The core problem of both above solutions can also be seen intuitively: headers do not describe any individual or combination of characters on the line, it describes the line itself. So using anything that does not describe the line itself is likely going to cause problems.

We can go deeper and ask why does the Delta format have this limitation then? Right now the format is incredibly simple and expressive. Using only characters and attributes, it can describe any document. With just three operations, it can describe any change to any document. Though there are other benefits of adding an additional "line" primitive, it compounds the complexity and will propagate through everything it touches.

It's much easier for Quill to just force trailing newlines.

I'll add a note to the getText and getLength docs.

jhchen on 3 Sep 2016

👍1

Thanks for this very helpful explanation!

Regarding the bugs you have seen with "add/remove newline just in time" - Are you referring to adding/removing the newline in the implementations of the public setters/getters for text, content and selection, or something more internal?

cgilboy on 9 Sep 2016

It's both. Users of APIs might not unreasonably assume that formatting something would not change the length, but in fact in a special case it does, which will lead to confusion/bugs. But even with this knowledge, there's always that extra step for those special cases, and even people very familiar with the Quill codebase have produced bugs from forgetting about these cases.

jhchen on 9 Sep 2016

@jhchen Understanding that Quill indeed needs to maintain those trailing newlines for proper data handling, can it not just filter them out in the getText, and getLength methods?

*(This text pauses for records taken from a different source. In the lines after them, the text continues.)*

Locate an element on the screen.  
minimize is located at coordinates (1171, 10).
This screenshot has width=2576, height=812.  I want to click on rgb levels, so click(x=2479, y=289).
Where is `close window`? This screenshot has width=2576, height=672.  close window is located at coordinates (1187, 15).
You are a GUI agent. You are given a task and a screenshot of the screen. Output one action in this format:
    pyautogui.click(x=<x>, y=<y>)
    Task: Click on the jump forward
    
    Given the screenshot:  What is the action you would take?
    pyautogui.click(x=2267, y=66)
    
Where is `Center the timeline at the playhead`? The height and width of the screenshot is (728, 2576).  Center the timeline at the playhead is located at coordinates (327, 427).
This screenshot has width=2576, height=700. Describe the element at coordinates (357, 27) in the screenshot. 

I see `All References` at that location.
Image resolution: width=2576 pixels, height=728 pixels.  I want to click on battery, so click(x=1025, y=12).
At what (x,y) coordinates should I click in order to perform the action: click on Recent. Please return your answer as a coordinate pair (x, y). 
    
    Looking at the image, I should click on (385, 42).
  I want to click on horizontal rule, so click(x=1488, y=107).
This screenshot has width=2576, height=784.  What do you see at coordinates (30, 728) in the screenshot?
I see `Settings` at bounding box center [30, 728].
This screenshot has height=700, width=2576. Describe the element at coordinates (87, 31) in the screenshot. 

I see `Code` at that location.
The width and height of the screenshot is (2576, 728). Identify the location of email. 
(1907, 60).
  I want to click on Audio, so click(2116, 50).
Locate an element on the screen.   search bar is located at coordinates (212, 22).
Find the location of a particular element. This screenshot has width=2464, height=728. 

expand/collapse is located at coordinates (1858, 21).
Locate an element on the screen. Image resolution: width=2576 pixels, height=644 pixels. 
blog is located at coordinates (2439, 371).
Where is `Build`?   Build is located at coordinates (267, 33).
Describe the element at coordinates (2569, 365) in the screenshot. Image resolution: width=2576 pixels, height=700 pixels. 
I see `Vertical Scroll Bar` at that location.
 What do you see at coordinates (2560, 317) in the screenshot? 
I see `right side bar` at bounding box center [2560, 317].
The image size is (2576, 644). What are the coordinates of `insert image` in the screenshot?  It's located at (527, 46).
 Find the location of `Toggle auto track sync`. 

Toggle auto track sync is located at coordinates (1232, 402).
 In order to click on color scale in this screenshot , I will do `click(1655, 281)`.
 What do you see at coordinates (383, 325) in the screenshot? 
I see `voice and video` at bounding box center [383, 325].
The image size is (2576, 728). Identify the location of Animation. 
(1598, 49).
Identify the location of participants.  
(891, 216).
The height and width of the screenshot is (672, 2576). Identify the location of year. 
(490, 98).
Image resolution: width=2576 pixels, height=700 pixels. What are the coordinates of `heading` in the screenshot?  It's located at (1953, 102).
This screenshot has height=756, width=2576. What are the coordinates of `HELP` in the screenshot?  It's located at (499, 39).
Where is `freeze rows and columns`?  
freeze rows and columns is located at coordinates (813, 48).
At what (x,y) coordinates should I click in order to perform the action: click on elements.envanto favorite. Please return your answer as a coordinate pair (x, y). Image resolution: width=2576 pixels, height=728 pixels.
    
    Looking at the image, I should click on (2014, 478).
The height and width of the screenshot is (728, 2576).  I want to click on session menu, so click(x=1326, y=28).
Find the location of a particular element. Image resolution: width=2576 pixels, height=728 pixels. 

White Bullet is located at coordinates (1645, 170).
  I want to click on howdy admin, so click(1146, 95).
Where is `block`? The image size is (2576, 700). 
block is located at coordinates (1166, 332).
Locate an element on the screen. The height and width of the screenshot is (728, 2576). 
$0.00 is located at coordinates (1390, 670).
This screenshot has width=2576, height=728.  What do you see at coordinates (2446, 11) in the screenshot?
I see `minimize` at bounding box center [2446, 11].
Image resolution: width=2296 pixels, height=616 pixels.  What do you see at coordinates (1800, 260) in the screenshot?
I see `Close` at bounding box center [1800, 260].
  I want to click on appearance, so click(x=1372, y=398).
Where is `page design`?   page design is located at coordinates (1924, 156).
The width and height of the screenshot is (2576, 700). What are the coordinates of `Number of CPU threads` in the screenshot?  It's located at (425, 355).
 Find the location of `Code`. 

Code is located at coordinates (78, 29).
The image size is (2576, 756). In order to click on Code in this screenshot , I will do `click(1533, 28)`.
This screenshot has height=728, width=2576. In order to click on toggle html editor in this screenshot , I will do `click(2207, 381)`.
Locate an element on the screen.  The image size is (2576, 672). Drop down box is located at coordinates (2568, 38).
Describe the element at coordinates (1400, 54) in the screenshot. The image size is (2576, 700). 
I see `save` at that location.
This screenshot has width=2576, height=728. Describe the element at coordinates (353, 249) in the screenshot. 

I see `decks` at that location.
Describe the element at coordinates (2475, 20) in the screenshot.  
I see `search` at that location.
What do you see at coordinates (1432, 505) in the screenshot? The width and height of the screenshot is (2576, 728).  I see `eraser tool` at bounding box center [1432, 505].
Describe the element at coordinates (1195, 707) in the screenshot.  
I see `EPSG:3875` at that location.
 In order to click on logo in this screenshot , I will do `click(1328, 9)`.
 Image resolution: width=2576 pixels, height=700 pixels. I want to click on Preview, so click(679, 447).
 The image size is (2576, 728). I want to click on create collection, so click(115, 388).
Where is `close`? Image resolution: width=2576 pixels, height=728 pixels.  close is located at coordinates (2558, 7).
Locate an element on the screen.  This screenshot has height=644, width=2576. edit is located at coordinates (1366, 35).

getText seems to just join all the ops together so you could simply tack on .replace(/\n$/, '') to remove that final newline. getLength seems a little trickier as it is coming from Parchment, correct? Perhaps it could just return the length property of the string returned by getText? Or perhaps separate getUserText and getUserLength methods?

I realize my solutions may be a bit naive but it would be nice to have a more accurate representation of the user’s document as opposed to just the one used internally by Quill.

joedynamite on 7 Oct 2016

Those carriage returns are crazy. I am at a loss to understand what role they might have been designed to fulfil one day. I've spent a whole day working on a parser and renderer, fetching with getContents and passing to my server side over JSON. Left unescaped It breaks JSON, you simply get nulls. And of course it will be left unescaped because who would have thought to look for carriage returns? I've been scratching my head as to why the H tags appear to be linked to empty inserts, even though the actual text specified in a previous OP is correctly shown as a H1 or whatever. I am now writing code in my parser and renderer so that it can merge the newlines and their attributes to the text they belong to, which sits before them. But I do not understand why I have to do that. It's crazy, or I am missing something. Are they there for a reason?